Phoenix reborn, it sounds like the disease is festering away, and the downside of not using effective therapy is that scar tissue can be built, if it hasn't been built already. Damage, interfering with the absorption of nutrients, might not be reversible if not dealt with in time. With constant flares, it is doubtful you are ever truly in remission, if one defines remission as bringing Crohn's to a dead stop - no flares, no symptoms, no festering visible on a colonscopy or biopsy, no labs with high CRP or ESR, nada.

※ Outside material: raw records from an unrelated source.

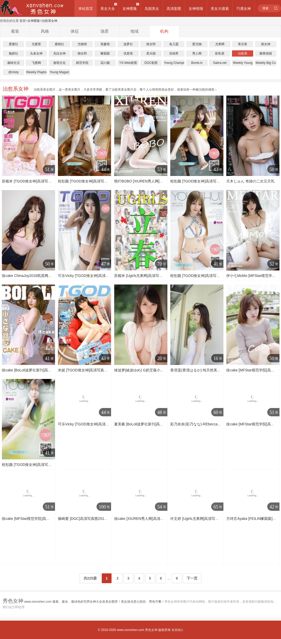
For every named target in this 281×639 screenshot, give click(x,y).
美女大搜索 (220, 8)
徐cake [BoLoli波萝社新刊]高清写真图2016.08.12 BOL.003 (49, 370)
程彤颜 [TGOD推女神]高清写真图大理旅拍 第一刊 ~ (211, 276)
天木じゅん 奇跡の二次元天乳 (250, 181)
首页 (22, 21)
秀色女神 (151, 630)
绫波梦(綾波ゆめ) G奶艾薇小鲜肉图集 (144, 370)
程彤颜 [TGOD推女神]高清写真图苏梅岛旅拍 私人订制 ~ (103, 181)
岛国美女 (152, 8)
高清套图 (174, 8)
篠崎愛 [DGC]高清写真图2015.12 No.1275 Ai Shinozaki (102, 518)
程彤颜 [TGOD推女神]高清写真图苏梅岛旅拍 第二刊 (43, 465)
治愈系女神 (49, 21)
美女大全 (107, 8)
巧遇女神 (243, 8)
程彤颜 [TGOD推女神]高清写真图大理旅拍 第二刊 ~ (211, 181)
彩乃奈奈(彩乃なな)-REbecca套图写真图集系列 (208, 424)
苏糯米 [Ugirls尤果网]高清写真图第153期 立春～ (153, 276)
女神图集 (129, 8)
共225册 (90, 578)
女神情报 (196, 8)
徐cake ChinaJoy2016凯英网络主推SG (33, 276)
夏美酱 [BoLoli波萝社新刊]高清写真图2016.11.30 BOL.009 (161, 424)
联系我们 (177, 629)
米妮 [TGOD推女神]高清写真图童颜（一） (92, 370)
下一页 (192, 578)
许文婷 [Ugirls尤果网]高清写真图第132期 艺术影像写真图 (216, 518)
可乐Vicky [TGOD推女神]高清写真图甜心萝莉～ (96, 276)
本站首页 (85, 8)
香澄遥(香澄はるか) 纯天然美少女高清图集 (204, 370)
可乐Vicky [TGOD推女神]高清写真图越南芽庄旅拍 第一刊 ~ (105, 424)
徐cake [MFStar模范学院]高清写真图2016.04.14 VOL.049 (48, 518)
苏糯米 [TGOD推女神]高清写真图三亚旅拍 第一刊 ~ (43, 181)
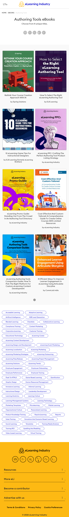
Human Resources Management (37, 382)
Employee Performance (14, 373)
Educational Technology (14, 336)
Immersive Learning (13, 387)
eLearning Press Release (14, 359)
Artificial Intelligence (13, 317)
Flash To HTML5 (11, 377)
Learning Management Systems (17, 401)
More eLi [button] (34, 479)
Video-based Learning (14, 433)
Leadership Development (38, 391)
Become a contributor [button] (34, 488)
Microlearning (35, 405)
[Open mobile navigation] (4, 4)
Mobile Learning (54, 405)
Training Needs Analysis (50, 424)
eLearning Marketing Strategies (17, 354)
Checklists (30, 322)
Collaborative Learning (51, 322)
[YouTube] (38, 459)
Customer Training (36, 331)
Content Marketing (36, 326)
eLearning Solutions (13, 363)
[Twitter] (23, 459)
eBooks (11, 13)
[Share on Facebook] (25, 32)
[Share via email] (39, 32)
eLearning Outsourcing (45, 354)
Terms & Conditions (16, 507)
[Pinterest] (46, 459)
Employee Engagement (14, 368)
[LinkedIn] (31, 459)
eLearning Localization (14, 349)
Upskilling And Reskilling (31, 428)
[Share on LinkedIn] (34, 32)
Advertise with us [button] (34, 497)
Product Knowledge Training (16, 415)
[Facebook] (15, 459)
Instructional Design (13, 391)
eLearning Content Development (17, 340)
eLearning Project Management (43, 359)
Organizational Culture (14, 410)
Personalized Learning (39, 410)
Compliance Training (13, 326)
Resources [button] (34, 469)
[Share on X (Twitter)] (30, 32)
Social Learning (11, 424)
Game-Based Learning (34, 377)
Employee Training (37, 373)
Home (4, 13)
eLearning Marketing (38, 349)
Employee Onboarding (39, 368)
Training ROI (10, 428)
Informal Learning (35, 387)
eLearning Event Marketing (50, 345)
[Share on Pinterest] (44, 32)
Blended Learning (12, 322)
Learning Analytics (12, 396)
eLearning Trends (35, 363)
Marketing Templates (13, 405)
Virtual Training (36, 433)
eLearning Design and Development (18, 345)
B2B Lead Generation (37, 317)
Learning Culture (34, 396)
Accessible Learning (13, 312)
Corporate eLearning (13, 331)
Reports (58, 415)
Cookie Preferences (53, 507)
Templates (29, 424)
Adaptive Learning (35, 312)
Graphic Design (11, 382)
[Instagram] (54, 459)
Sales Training (11, 419)
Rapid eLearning (41, 415)
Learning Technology (44, 401)
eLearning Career (38, 336)
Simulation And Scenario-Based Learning (39, 419)
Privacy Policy (34, 507)
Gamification (55, 377)
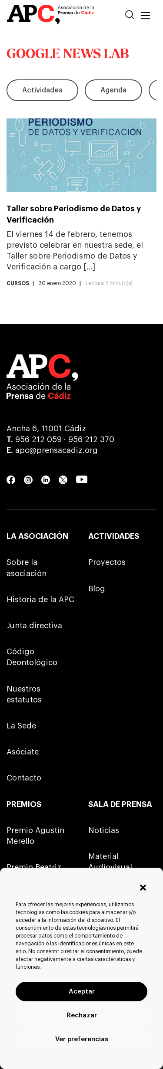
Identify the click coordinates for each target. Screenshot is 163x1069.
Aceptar (82, 991)
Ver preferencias (81, 1039)
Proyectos (107, 562)
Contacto (24, 778)
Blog (96, 589)
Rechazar (82, 1015)
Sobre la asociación (27, 567)
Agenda (113, 90)
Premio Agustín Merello (35, 835)
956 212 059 (38, 439)
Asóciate (23, 752)
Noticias (103, 830)
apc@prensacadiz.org (56, 450)
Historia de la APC (40, 599)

Surgery was suggested for my own daughter nearly four years ago. Her stricture was so tight that the doctor couldn't get into the TI with a scope. However, after treatment with diet and Entocort over the past years, the stricture vanished. If your own stricture, like my daughter's, is not made up mainly (or at all) of scar tissue, then surgery might be premature. I realize it's a tough call, and share your concern about side effects of 6 mp and Imuran. But consider surgery, by no means risk-free, a last resort.
Entocort might be worth considering - often, it is taken along with 6mp. You could try starting Entocort at the highest dose, 9 mg, and then decide after a month or so whether to introduce 6 mp.
If considering 6mp, then a TPMT test should be done. My daughter's GI tested her for the TPMT gene, which is really annoying, because you can have the gene but still have low TPMT activity, putting you at risk for serious side effects.